An extended version of the Hungarian National Corpus, a reference corpus of present-day Hungarian, which reflects written use and now consists of 187 million words from language variants form Slovakia, Subcarpathia, Transylvania and Vojvodina also, has recently been completed at the department. The use of the processes and programs which have already been applied successfully in the course of the processing of the corpus (i.e., those used for tokenizing or disambiguating on the basis of statistical data), and of the technologies used in international projects for building the lexical database (e.g., SGML/XML editors, validating programs and descriptive grammars) has provided an opportunity for the researchers at the department to test and develop important language processing applications for Hungarian. 

It can be considered a sign of great international recognition of the department as well as of the institute that Budapest was awarded the right to organize the 2003 conference of the European Association of Computational Linguistics (EACL’03).  The department played a central role both in preparing the application (which was evaluated on the basis of very strict criteria) and in organizing the event itself.

Summing up, it can be said that the Department of Corpus Linguistics has accumulated a decade of experience in computational linguistics. As a result of its participation in several international projects in the field of language technology, and its regular and active presence at leading international conferences and workshops from the 1990s onwards, the department has acquired the status of a dominant intellectual base for Hungarian language technology.

Main research topics:

Natural language processing. Computer-based analysis of the mophology and syntax of Hungarian.  Development of language resources, especially:

The Hungarian National Corpus. One of the most important tasks of the department is the development of the corpus, which at the moment contains 187 million words, with morphological analysis and automatic part-of-speech tagging. The corpus is available through the Internet. The corpus includes texts representing five varieties of written language: the language of the press, of fiction, of popular science, as well as official and personal writings.

The development of dictionaries and lexical databases on the basis of a large amount of data reflecting language use.

Current international and national projects:

"Cross-language Access to Catalogues And On-line libraries" (CACAO)
Duration: 2007-2009
Funding: eContentPlus programme of the European Union
* Xerox Research Centre Europe (XRCE), France -- coordinator
* Centre Georges Pompidou, France
* INESC-ID (Instituto de Engenharia de Sistemas e Computadores Investigaçao e Desenvolvimento em Lisboa) Portugal
* The Portuguese National Digital Library, Portugal
* CELI, (Centro per l'Elaborazione del Linguaggio e dell'Informazione) Italy
* Bolzano University Library, Italy
* Freie Universität Bozen / Libera Universita di Bolzano, Italy
* Kornik Library, Poland
* National Szechenyi Library, Hungary
* Research Institute for Linguistics, Hungarian Academy of Sciences, Hungary
* Göttingen University, Germany
* The European Library

CACAO offers an innovative approach for accessing, understanding and navigating multilingual textual content in digital libraries and OPACs, enabling European users to better exploit the available European electronic content.

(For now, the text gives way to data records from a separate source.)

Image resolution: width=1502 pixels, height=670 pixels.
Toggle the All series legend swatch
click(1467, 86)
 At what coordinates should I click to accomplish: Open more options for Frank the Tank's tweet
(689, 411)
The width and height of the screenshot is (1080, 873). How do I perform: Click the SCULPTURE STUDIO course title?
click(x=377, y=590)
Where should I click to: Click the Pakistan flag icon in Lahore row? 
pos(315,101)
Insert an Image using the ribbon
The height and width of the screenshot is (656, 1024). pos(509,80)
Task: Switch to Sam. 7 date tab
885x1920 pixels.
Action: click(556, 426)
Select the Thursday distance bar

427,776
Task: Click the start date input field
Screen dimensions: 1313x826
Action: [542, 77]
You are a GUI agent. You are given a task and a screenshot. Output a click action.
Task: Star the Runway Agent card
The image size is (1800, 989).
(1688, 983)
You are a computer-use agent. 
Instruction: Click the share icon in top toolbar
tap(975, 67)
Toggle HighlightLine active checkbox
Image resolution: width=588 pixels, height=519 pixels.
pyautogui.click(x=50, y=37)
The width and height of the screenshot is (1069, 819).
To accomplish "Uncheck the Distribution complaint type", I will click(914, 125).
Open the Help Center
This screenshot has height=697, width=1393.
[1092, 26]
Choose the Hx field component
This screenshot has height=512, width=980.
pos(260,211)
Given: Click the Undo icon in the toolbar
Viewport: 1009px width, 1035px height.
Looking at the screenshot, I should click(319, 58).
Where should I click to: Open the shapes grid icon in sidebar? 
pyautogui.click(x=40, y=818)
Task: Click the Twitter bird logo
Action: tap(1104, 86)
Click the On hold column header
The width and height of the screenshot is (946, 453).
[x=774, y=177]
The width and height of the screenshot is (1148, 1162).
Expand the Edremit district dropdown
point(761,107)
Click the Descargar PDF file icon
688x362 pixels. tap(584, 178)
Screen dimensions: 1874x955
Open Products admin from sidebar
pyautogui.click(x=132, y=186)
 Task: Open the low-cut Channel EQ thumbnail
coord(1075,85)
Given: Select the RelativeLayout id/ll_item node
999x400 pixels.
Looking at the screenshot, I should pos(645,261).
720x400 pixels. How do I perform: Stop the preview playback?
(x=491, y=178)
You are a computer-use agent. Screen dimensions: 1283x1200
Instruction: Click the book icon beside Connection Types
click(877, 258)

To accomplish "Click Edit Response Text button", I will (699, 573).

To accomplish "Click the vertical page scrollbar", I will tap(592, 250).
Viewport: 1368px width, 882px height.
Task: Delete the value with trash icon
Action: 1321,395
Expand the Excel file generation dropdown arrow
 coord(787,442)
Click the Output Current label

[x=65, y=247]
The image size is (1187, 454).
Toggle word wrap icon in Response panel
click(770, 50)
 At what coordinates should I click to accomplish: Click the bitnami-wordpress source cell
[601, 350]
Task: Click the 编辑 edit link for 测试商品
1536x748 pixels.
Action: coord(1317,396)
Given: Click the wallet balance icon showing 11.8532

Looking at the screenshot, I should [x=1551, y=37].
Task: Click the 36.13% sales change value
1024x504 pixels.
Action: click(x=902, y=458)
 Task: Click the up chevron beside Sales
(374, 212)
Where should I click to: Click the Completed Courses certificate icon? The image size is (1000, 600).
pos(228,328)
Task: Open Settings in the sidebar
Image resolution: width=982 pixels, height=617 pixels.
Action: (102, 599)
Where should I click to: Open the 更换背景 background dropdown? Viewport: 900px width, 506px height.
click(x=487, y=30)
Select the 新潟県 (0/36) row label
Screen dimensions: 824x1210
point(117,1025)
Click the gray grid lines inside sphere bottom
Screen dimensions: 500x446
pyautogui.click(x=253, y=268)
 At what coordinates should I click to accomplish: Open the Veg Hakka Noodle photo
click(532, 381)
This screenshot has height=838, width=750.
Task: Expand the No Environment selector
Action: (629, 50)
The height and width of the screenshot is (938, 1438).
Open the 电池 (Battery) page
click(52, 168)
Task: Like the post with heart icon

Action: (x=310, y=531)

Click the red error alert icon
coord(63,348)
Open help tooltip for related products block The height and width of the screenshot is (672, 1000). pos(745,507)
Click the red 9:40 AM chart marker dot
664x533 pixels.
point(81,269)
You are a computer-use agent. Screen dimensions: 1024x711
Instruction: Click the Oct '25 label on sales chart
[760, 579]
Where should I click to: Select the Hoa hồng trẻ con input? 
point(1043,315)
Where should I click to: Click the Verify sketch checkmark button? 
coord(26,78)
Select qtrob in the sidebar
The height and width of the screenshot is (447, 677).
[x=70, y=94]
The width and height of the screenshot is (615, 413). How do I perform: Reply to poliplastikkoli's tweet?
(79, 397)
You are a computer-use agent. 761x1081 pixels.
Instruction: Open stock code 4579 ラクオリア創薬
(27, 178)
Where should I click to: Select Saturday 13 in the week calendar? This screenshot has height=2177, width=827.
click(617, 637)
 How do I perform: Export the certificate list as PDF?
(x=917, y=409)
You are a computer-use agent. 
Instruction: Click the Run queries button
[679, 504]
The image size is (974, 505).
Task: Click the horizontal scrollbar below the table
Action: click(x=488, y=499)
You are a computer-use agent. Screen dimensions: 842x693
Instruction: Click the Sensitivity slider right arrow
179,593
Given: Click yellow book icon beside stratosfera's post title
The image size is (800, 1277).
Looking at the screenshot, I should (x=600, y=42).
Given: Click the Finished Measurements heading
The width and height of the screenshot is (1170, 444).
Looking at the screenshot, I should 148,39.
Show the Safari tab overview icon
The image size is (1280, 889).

By coupling Natural Language Processing techniques with available information retrieval systems and tools for facilitating the maintenance of multilingual resources we aim at the delivery of a non intrusive infrastructure to be integrated with current OPAC and digital libraries. The result of such an integration will be the possibility for the user to type in queries in his/her own language and retrieve volumes and documents in any available language.



"Comparative Evaluation of the Hungarian and Slovene Wordnet in Machine Translation"  2009-2010  

The project aims to evaluate the Slovene and the Hungarian WordNet in Slovene-English and Hungarian-English Machine Translation. The tool we plan to use is the language-independent tool developed by IXA Group that performs WSD with the help of WordNets ( Besides in the field of WSD we expect improvement of results in cases where no translation equivalent is found for a source word or phrase, as the semantic database may provide a hypernym.  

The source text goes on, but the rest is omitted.